Task goal:
Only the lines from the one containing "Instruction: Select the M size row label" to the end of the data should be copied, exactly and without pictures.
[Input records Boundary: Start]
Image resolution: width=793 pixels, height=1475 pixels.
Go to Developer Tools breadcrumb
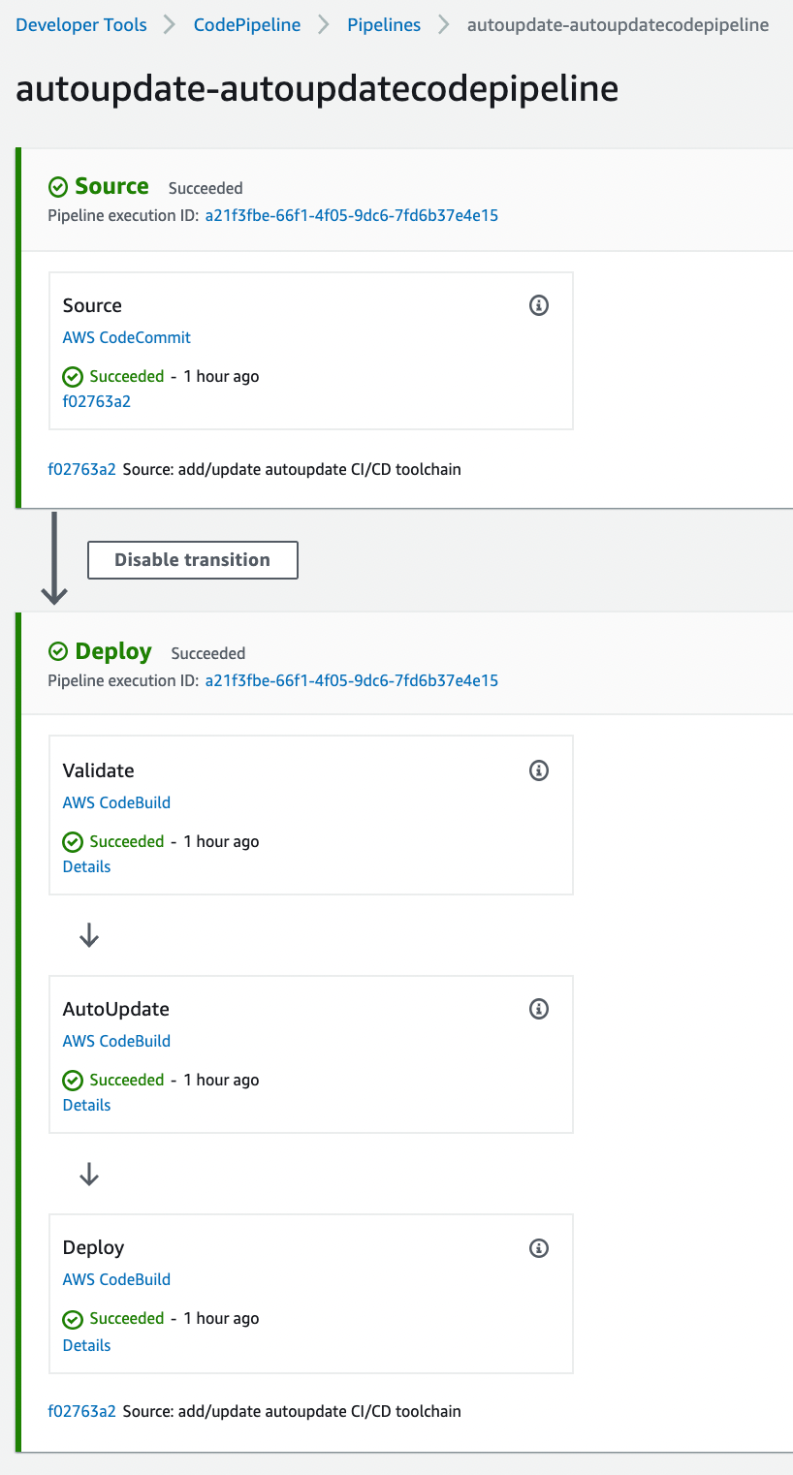[x=81, y=25]
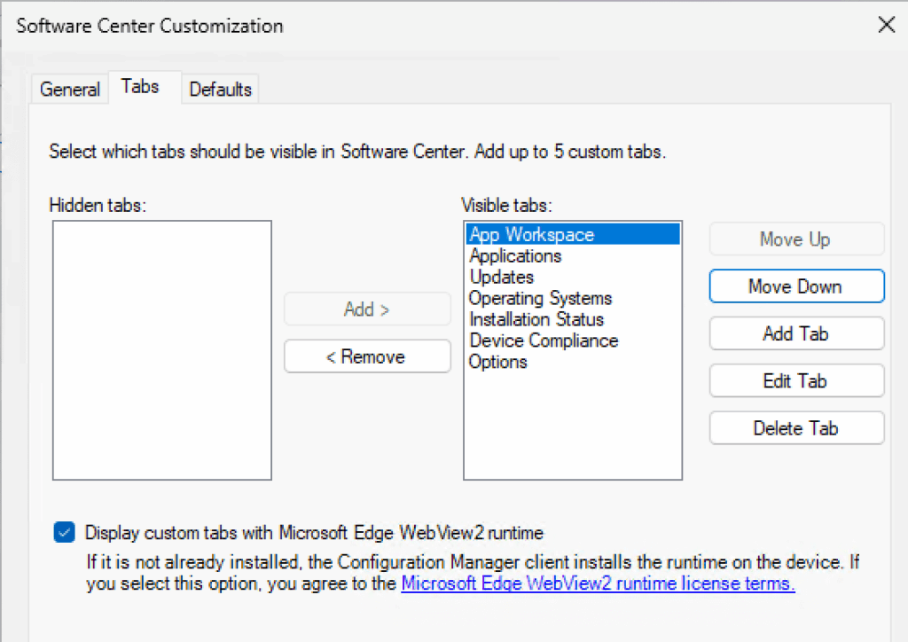Screen dimensions: 908x642
Task: Select the Tabs tab
Action: click(141, 87)
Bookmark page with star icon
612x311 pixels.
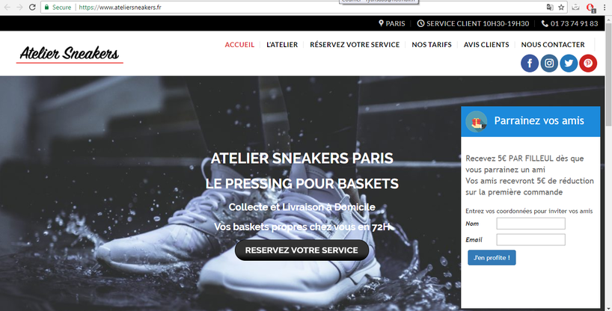pyautogui.click(x=561, y=7)
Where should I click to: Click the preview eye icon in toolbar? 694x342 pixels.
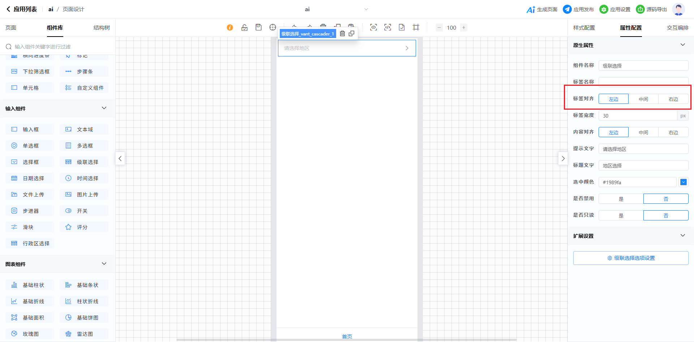pyautogui.click(x=373, y=28)
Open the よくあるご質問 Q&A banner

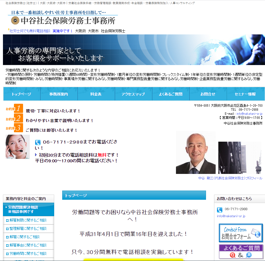[x=241, y=251]
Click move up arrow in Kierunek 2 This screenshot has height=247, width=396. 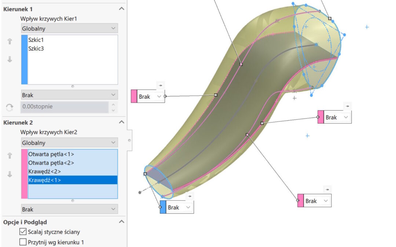tap(10, 156)
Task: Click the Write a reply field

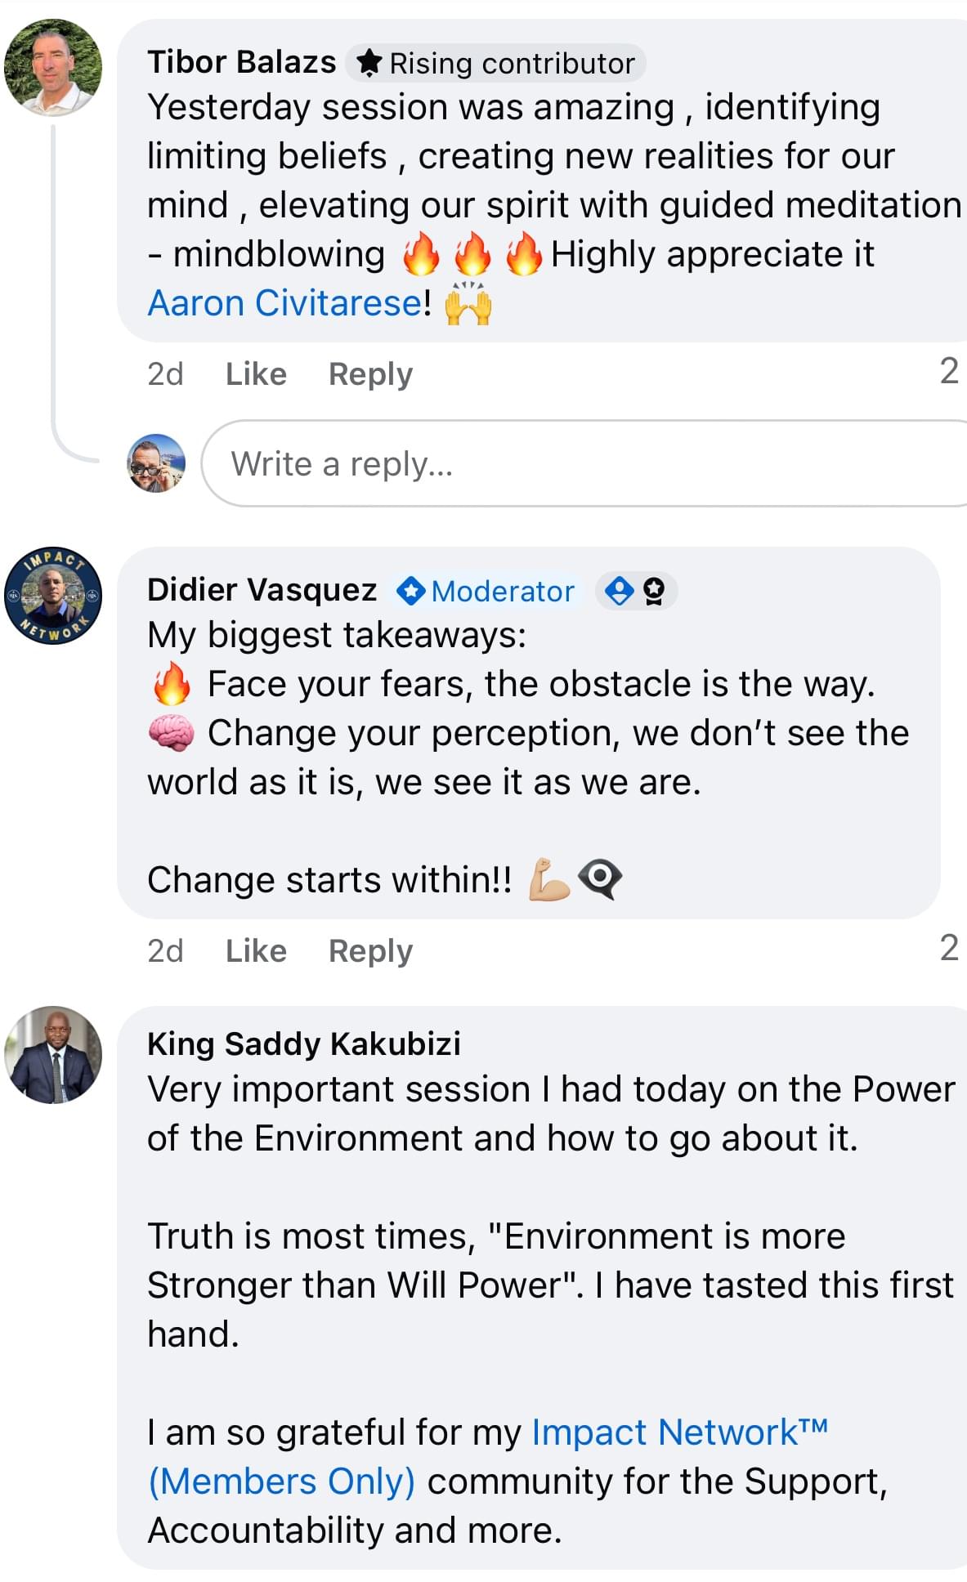Action: click(x=572, y=463)
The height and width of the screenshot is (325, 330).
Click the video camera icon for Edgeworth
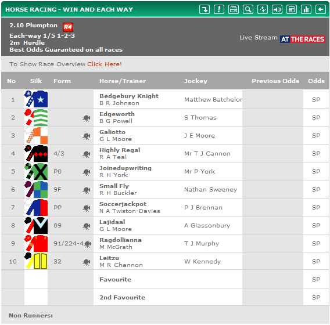(x=87, y=118)

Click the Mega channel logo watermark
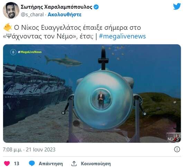(x=13, y=52)
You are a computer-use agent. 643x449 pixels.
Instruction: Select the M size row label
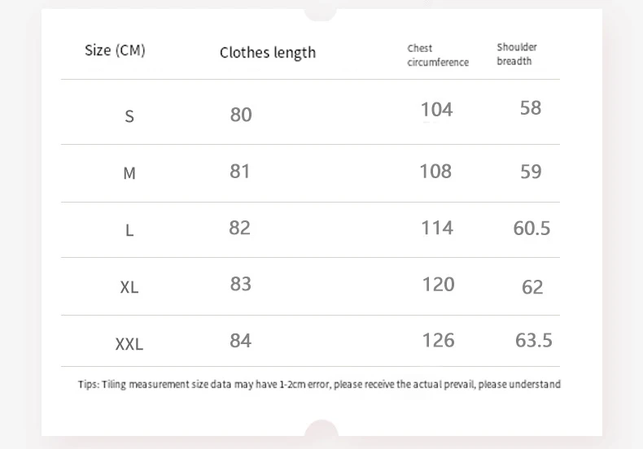(129, 173)
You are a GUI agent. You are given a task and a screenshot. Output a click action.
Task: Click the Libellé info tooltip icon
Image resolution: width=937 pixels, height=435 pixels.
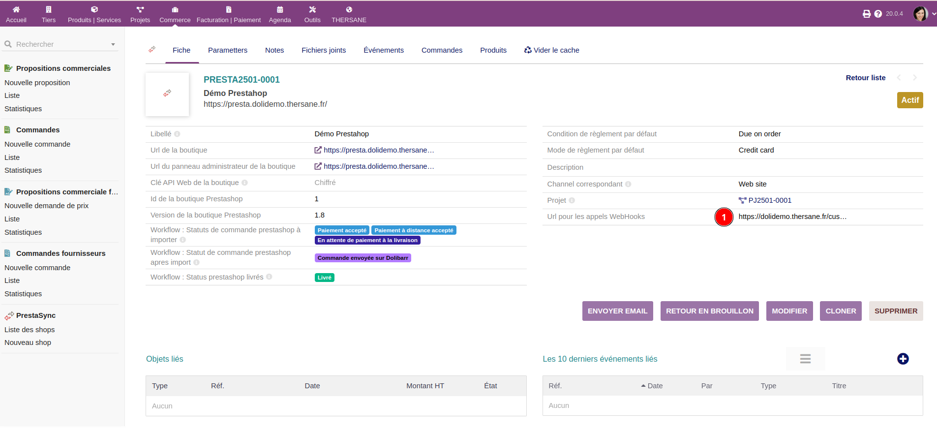point(177,134)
[Input records Boundary: End]
Task result:
Instruction: Select the M size row label
(129, 173)
You are a GUI agent. You are given a task and a screenshot. Output a click action.
Task: Click the Libellé info tooltip icon
Image resolution: width=937 pixels, height=435 pixels.
point(177,134)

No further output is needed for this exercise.